La Fiorentina vince al 95’, Cremonese battuta 3-2

La Fiorentina vince al 95’, Cremonese battuta 3-2

Al Franchi decide un erroraccio di Radu su un traversone di Mandragora non trattenuto: una papera vanifica la doppia rimonta

Fiorentina vince recupero Cremonese battuta 32

© LISA GUGLIELMI / NURPHOTO / NURPHOTO VIA AFP
- Luka Jovic

AGI - La Fiorentina parte con il piede giusto e conquista i primi 3 punti del campionato, superando 3-2 in casa la neopromossa Cremonese. Al Franchi decide un erroraccio di Radu al 95’ su un traversone di Mandragora non trattenuto: una papera che getta al vento un punto praticamente già conquistato da parte dei suoi (in inferiorità numerica), dopo la doppia rimonta di Okereke e Buonaiuto capaci di rispondere alle reti di Bonaventura e Jovic.

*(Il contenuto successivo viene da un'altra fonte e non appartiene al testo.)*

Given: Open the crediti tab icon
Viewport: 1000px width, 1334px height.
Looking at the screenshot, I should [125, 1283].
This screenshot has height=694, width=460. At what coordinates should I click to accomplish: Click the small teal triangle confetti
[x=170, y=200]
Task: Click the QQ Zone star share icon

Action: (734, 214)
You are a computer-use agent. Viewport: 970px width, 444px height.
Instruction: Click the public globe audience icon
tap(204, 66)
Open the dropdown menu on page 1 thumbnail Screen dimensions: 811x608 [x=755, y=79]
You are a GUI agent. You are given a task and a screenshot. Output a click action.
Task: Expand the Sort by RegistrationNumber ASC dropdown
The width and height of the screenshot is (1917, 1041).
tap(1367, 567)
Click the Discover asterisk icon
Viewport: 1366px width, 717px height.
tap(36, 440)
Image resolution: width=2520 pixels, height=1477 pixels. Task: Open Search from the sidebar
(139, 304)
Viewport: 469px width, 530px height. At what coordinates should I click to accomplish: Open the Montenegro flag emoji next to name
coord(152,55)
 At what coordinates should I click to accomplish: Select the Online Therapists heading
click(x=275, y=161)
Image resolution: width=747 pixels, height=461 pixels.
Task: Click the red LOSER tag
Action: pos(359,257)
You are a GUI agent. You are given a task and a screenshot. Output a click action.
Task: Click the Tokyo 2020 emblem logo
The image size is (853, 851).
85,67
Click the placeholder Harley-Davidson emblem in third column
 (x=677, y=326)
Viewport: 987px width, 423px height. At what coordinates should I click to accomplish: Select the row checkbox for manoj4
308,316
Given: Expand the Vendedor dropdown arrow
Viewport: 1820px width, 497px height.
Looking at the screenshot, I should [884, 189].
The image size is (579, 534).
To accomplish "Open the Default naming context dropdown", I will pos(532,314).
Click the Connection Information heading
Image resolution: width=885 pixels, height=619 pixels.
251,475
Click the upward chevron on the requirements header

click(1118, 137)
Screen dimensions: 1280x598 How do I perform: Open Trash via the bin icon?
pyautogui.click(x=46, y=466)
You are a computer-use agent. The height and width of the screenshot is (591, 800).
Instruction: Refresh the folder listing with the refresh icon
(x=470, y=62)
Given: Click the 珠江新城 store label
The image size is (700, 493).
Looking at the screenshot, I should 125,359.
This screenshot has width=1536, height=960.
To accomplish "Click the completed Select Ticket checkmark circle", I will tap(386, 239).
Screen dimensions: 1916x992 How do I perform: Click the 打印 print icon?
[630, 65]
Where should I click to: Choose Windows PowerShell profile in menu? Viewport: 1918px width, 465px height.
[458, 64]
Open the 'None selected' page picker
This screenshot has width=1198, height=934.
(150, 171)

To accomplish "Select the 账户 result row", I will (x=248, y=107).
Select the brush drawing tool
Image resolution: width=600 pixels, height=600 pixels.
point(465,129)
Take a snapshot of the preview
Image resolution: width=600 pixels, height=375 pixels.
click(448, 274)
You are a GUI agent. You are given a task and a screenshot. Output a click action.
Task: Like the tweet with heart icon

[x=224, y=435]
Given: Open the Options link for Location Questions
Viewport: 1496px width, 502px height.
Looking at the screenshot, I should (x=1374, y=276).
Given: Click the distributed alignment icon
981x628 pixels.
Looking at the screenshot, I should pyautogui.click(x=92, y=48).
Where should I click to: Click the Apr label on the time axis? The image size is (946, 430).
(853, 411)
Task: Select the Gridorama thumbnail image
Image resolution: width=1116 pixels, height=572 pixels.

Partono meglio i viola e al 16’ passano in vantaggio con la rete di Bonaventura, che approfitta del servizio di Kouame per battere Radu con un preciso colpo di mancino. Neanche il tempo di esultare che gli ospiti rispondono immediatamente con l’ex Venezia Okereke, bravissimo a colpire di testa sul cross perfetto di Ghiglione.

Superata da poco la mezz’ora, però, la Fiorentina rimette il naso avanti con il nuovo acquisto Jovic, che riceve in area e si gira trovando il suo primo gol in Serie A. Si complica nuovamente la gara della Cremonese, ma si mette ancor di più in salita prima dell’intervallo, quando Escalante interviene malissimo su Kouame e rimedia un rosso diretto al debutto con i lombardi, costretti all’inferiorità numerica.

Nonostante ciò, nella ripresa, gli ospiti continuano a crederci e spaventano per un paio di volte Gollini con Zanimacchia, murato senza problemi dal portiere, ma proprio quando i viola sembravano in controllo, un capolavoro del neoentrato Buonaiuto direttamente da corner, vale la nuova parità sul 2-2.

Nel finale i toscani provano a caricare a testa bassa alla ricerca del colpo da tre punti, trovandolo al 95’ grazie ad una clamorosa papera di Radu, che si trascina in porta un traversone di Mandragora letto male. Un errore che fa il paio con quello costato lo scudetto all’Inter la scorsa stagione.